Document excerpt
# # # #
Central African Republic has long been racked by revolts and mutinies and now has to deal with rebels and armed raiders spilling over from Chad and Sudan’s conflict-torn Darfur region, both of which it borders.

Tens of thousands of civilians have been driven from their homes in fighting between the army and ill-defined rebel groups and bandits who loot and burn villages in what aid workers have called one of Africa’s forgotten humanitarian crises.

Late last year, French Mirage fighters, helicopter gunships and special forces helped Central African Republic’s army to recapture a string of northeastern towns seized by rebels whom Bangui said were backed by Sudan. Khartoum denied this.

U.N. security experts are currently in the region evaluating an appeal from Bozize for U.N. peacekeepers to protect its borders and help prevent the Darfur conflict spreading.

Some U.N. officials have expressed reservations about deploying troops before political solutions to Central African Republic’s own domestic instability could be found.

Under Friday’s deal, brokered by Libyan leader Muammar Gaddafi in his hometown of Sirte, the government and the two rebel factions agreed to stop hostilities and allow the rebels to integrate the ranks of government security and military forces or public service administration.
# # # #
Collected data
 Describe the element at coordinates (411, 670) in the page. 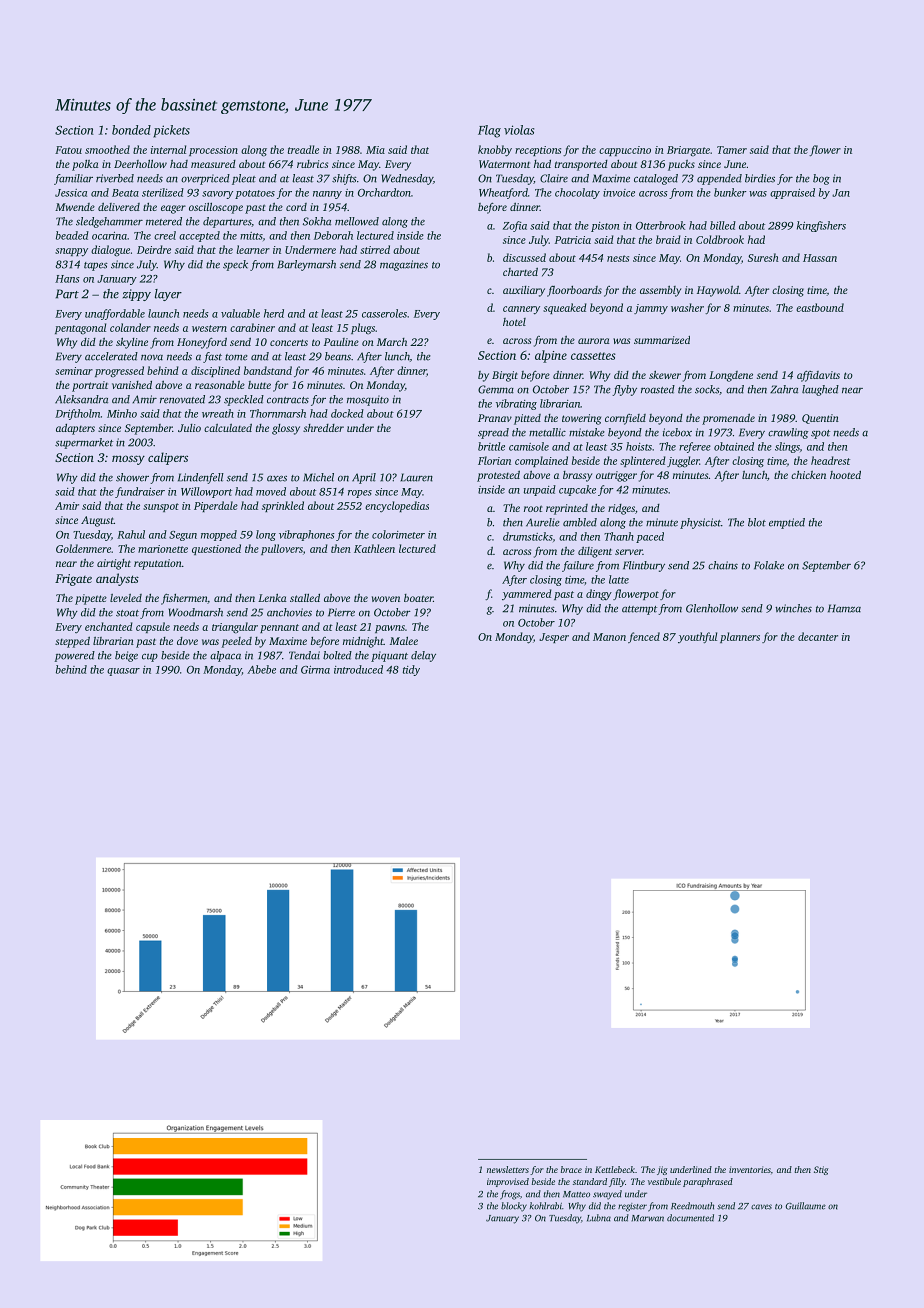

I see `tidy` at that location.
# # # #
Tasks to complete
A: For the news excerpt on the Central African Republic, decide whether each statement agrees with it, answering yes or no and quoting the deciding words: (i) French forces helped the army retake towns in the northeast; (ii) Khartoum acknowledged supporting the rebels; (iii) Friday's deal was brokered in Tripoli.
B: Continue the news excerpt on the Central African Republic, picking up after its final sentence about Friday's deal.
The material stands apart from the news excerpt on the Central African Republic.

Answers
A:
(i) Yes: "French Mirage fighters, helicopter gunships and special forces helped Central African Republic’s army to recapture a string of northeastern towns"
(ii) No: "Khartoum denied this."
(iii) No: "brokered by Libyan leader Muammar Gaddafi in his hometown of Sirte"

B:
"(Miskine) can return in complete tranquillity to take part in the effort to rebuild the country. The only advice I can give him is to work. To work purely for harmony and peace," Bozize said after the signing ceremony.

Miskine and Ringui Le Gaillard, the other rebel leader who signed the agreement, are viewed as associates of exiled former President Angel Felix Patasse, who after his 2003 overthrow by Bozize has been accused of trying to foment rebellion.

Patasse, who has lived in Togo since being ousted, said on Thursday he wanted to hold negotiations in person with Bozize to start a process of national reconciliation. The authorities in Bangui have not publicly responded to his call.